Exercise requirements:
Go through the records, and copy each line in which the string "computer" is present.

[Dataset excerpts]
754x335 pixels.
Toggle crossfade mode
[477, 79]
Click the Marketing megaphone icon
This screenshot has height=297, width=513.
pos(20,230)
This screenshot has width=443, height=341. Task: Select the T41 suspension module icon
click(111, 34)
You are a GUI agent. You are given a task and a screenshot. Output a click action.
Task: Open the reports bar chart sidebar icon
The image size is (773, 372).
--
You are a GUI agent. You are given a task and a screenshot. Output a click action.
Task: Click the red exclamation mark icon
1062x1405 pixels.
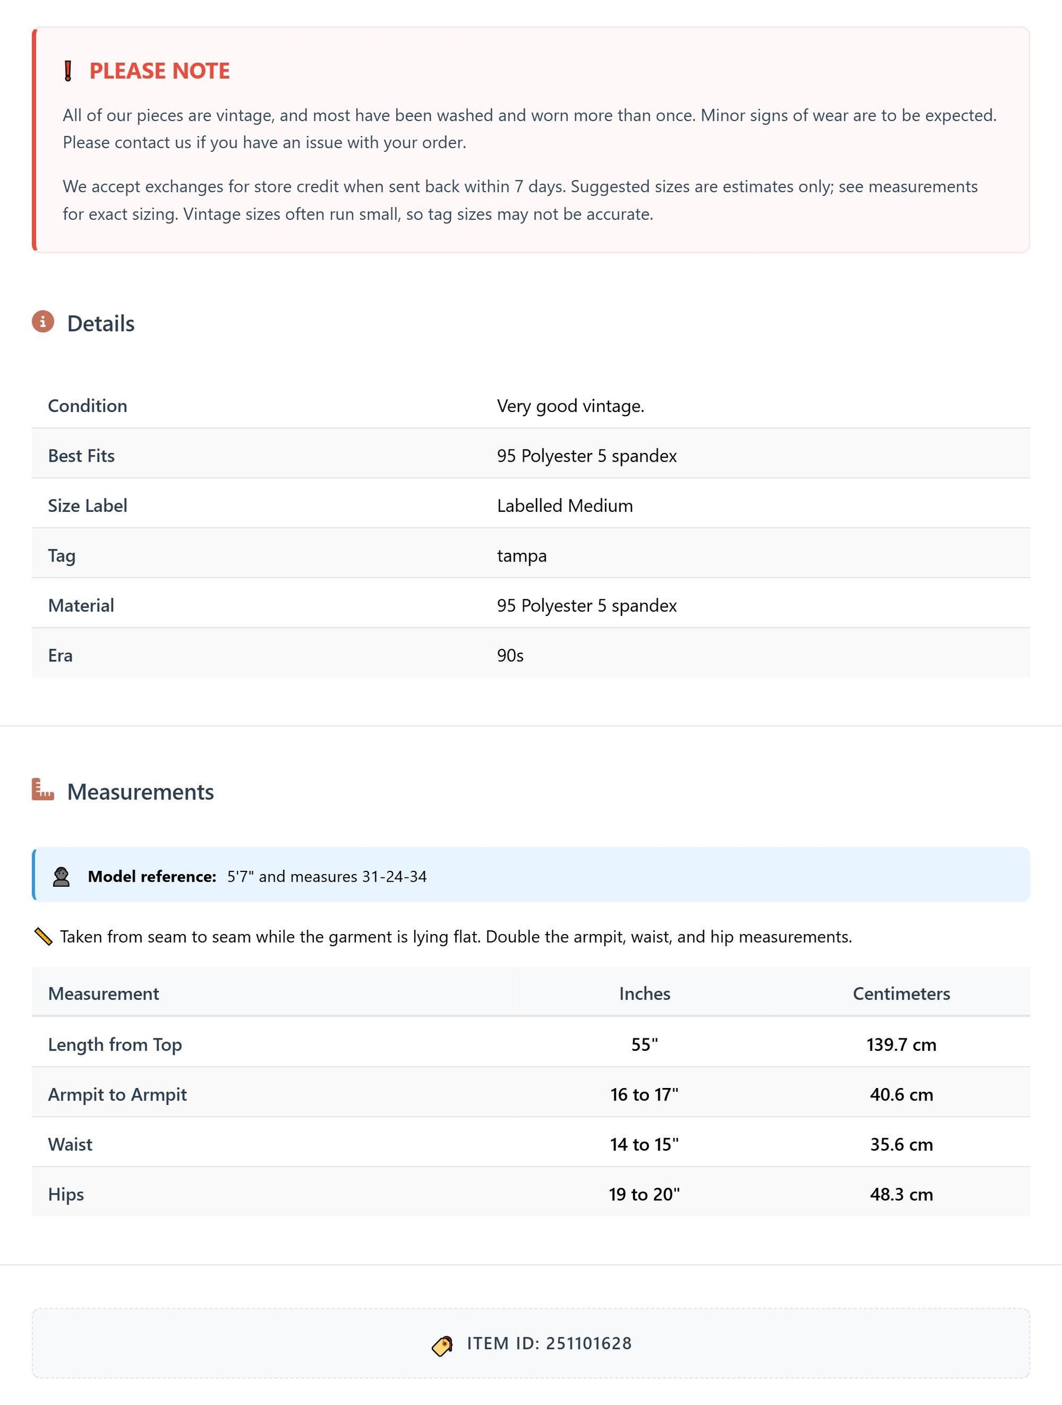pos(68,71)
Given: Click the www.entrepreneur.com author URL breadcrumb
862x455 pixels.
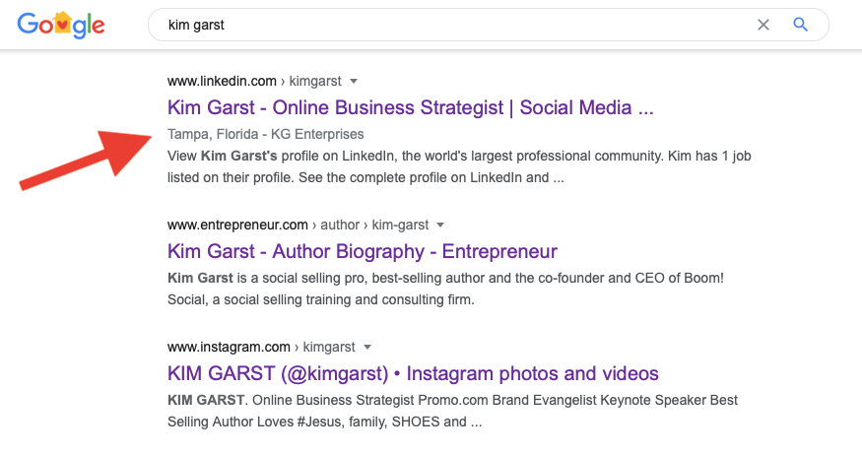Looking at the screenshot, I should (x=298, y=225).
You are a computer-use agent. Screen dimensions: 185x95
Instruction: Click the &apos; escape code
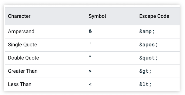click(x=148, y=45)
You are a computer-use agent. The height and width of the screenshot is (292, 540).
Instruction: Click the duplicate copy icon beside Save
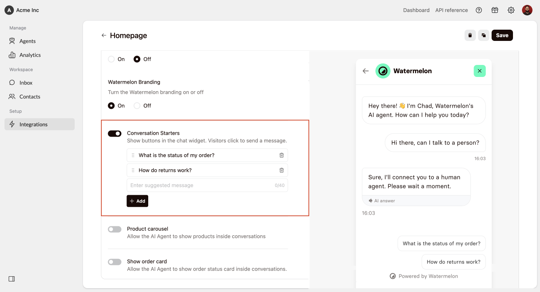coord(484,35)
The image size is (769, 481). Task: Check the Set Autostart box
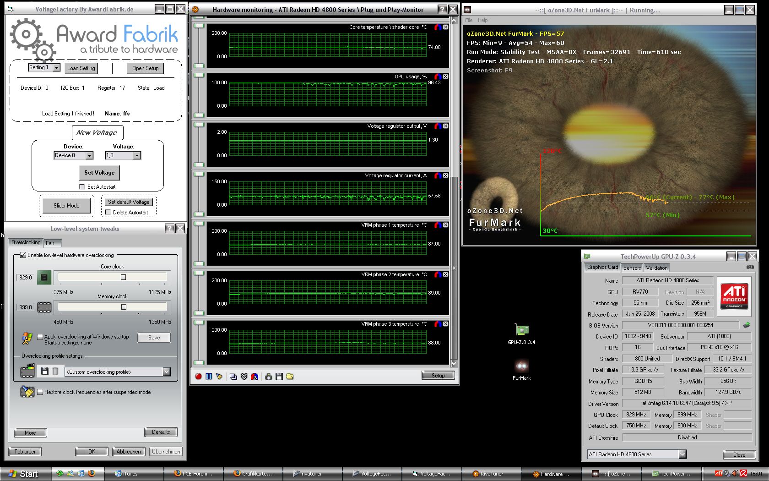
---
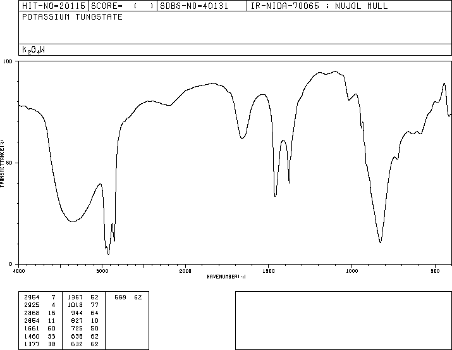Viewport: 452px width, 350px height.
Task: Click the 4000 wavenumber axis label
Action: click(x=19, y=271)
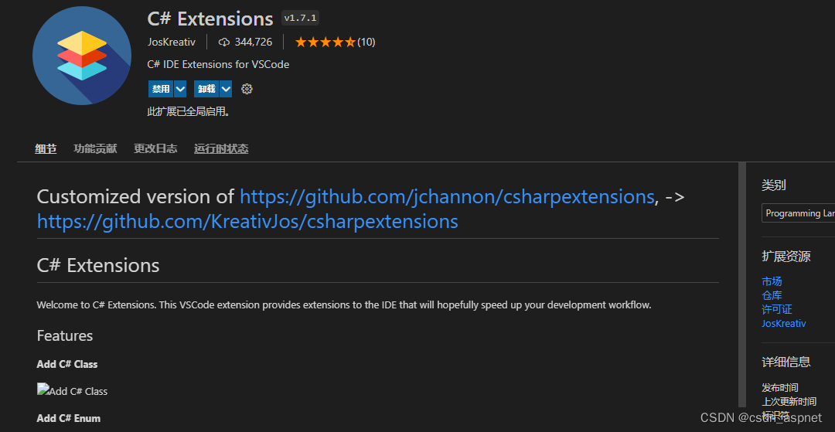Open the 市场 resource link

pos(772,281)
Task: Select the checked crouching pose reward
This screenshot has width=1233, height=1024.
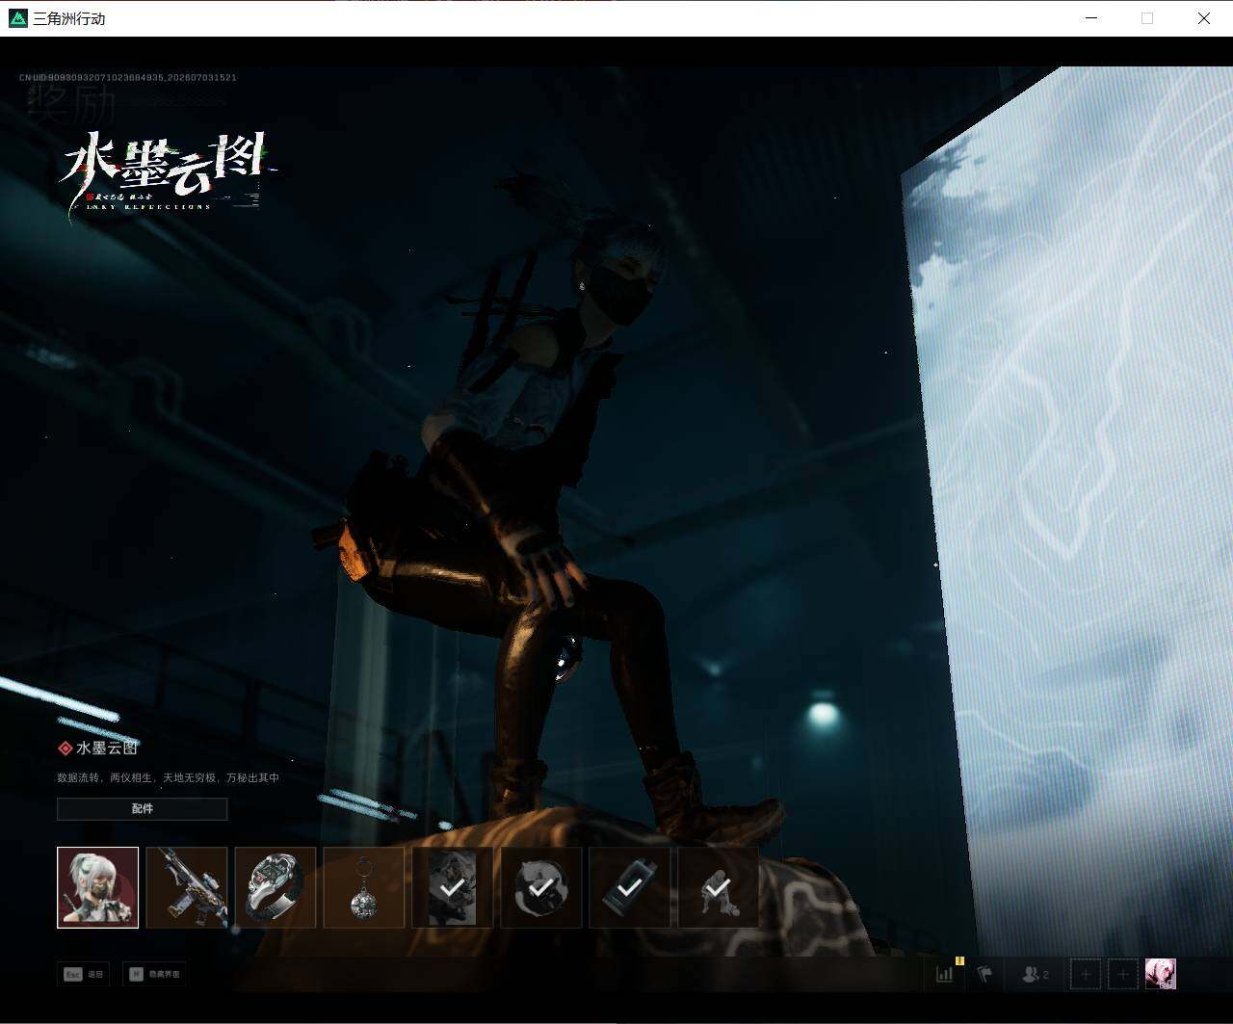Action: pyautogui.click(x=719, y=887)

Your response:
You are a computer-use agent. Screen dimensions: 185x95
You are a computer-use agent. The height and width of the screenshot is (292, 540).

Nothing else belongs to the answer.